The Metabolic Antioxidants: Vitamin E and Lipoic Acid
Lester Packer
Department of Molecular and Cellular Biology
University of California, Berkeley, CA 94720-3200
Vitamin E an lipoic acid (LA) can be considered metabolic antioxidants
for a number of reasons:
- Lipoamide in the E2 enzyme of mitochondria is an essential cofactor
in oxidative metabolism.
- Both substances are linked via recycling pathways to NADH and NADPH,
allowing redox and antioxidant functions.
- Both affect oxidant-induced transcription and signal transduction.
- Vitamin E and LA inhibit activation of NF-kB by TNF-alpha and
H2O2 in Jurkat and Wurzburg T-lymphocytes respectively.
Vitamin E and lipoate form an antioxidant network, rendering
dihydrolipoate highly effective in a number of conditions of oxidative
stress, e.g.,
- Lipoate completely protects vitamin E-deficient animals from symptoms
of E-deficiency.
- 100% of GSH-depleted newborn rats (buthione suloximine-trated)
develop cataracts. Lipoate protected against loss of GSH,
vitamin C and vitamin E: in BSO-trated rat lenses glutathione,
vitamin E and ascorbate decreased but in BSO+LA rats they were about
90% of normal.
- In vitro diabetic cataractogenesis: Isolated rat lenses were
incubated in 55mM glucose medium +/- LA (R,S, or racemic form)).

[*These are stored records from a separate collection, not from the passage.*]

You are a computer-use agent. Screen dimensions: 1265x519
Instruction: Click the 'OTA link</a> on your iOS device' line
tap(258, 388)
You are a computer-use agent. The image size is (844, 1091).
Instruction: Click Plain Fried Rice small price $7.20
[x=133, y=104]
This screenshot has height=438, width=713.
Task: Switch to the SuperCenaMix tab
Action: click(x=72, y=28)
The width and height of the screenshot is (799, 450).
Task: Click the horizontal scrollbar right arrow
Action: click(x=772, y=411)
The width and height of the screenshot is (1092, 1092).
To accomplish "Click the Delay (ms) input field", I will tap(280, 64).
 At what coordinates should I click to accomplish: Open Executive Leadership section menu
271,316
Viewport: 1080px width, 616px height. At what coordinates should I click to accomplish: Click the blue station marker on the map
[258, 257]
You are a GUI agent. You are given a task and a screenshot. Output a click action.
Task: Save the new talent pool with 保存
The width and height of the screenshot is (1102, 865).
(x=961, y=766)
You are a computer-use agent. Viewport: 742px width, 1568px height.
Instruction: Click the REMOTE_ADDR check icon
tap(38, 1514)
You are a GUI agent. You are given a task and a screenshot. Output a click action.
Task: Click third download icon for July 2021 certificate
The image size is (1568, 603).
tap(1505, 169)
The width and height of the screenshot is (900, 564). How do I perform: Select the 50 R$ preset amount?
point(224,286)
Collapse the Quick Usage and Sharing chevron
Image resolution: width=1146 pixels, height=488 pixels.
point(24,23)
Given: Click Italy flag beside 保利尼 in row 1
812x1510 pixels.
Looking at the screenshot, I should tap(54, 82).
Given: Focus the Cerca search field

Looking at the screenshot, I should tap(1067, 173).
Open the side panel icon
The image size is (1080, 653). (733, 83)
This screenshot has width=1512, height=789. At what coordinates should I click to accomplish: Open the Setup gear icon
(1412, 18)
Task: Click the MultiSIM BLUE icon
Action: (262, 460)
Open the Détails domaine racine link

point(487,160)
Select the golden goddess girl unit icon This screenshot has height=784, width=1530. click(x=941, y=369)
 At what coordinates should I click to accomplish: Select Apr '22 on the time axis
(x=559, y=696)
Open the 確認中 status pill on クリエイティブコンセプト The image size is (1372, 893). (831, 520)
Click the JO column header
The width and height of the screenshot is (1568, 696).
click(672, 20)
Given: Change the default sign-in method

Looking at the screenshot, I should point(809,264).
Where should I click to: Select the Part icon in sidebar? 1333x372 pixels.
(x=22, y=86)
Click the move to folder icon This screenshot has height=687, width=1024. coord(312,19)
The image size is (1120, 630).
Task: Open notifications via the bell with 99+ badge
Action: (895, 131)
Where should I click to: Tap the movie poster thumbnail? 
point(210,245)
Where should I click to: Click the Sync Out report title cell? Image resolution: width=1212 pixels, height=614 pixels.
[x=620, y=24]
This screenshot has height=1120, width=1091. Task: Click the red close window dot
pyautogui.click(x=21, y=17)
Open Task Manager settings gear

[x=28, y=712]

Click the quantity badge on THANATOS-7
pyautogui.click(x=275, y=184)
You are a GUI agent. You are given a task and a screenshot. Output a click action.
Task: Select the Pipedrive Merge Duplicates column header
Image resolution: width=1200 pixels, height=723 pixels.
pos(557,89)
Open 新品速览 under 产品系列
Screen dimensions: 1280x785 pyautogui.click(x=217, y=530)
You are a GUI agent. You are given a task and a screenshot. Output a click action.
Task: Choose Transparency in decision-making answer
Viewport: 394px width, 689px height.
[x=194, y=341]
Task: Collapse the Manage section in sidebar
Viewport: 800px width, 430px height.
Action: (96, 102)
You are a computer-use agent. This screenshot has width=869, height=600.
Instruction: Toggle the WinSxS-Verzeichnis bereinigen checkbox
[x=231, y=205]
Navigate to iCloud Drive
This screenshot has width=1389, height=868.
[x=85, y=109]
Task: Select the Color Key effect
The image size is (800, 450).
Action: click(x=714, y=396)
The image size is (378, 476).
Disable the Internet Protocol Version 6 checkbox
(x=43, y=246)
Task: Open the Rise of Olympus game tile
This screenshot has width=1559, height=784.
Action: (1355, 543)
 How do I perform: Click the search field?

Lenses in control medium remained clear and had no LDH leakage;
those in glucose medium developed opacities and LDH leakage in
48 hours, and lenses incubated with glucose + LA exhibited
stereospecific protection: R-LA completely protected from
opacity, but the S form did not protect.
- In rats subjected to reperfusion following ischemia induced by bilateral
carotid artery occlusion, pretretment with LA (25 mg/kg intravenous)
decreased mortality from 78% to 26%, almost completely abolished
ischemia/reperfusion-induced losses of glutathione in the cortex,
striatum and hippocampus, and reduced the average rise in TBARS
in these brain regions from 225% to 60%. These are among the
strongest therapeutic antioxidant effects yet observed in the protection
against cerebral ischemia-reperfusion injury.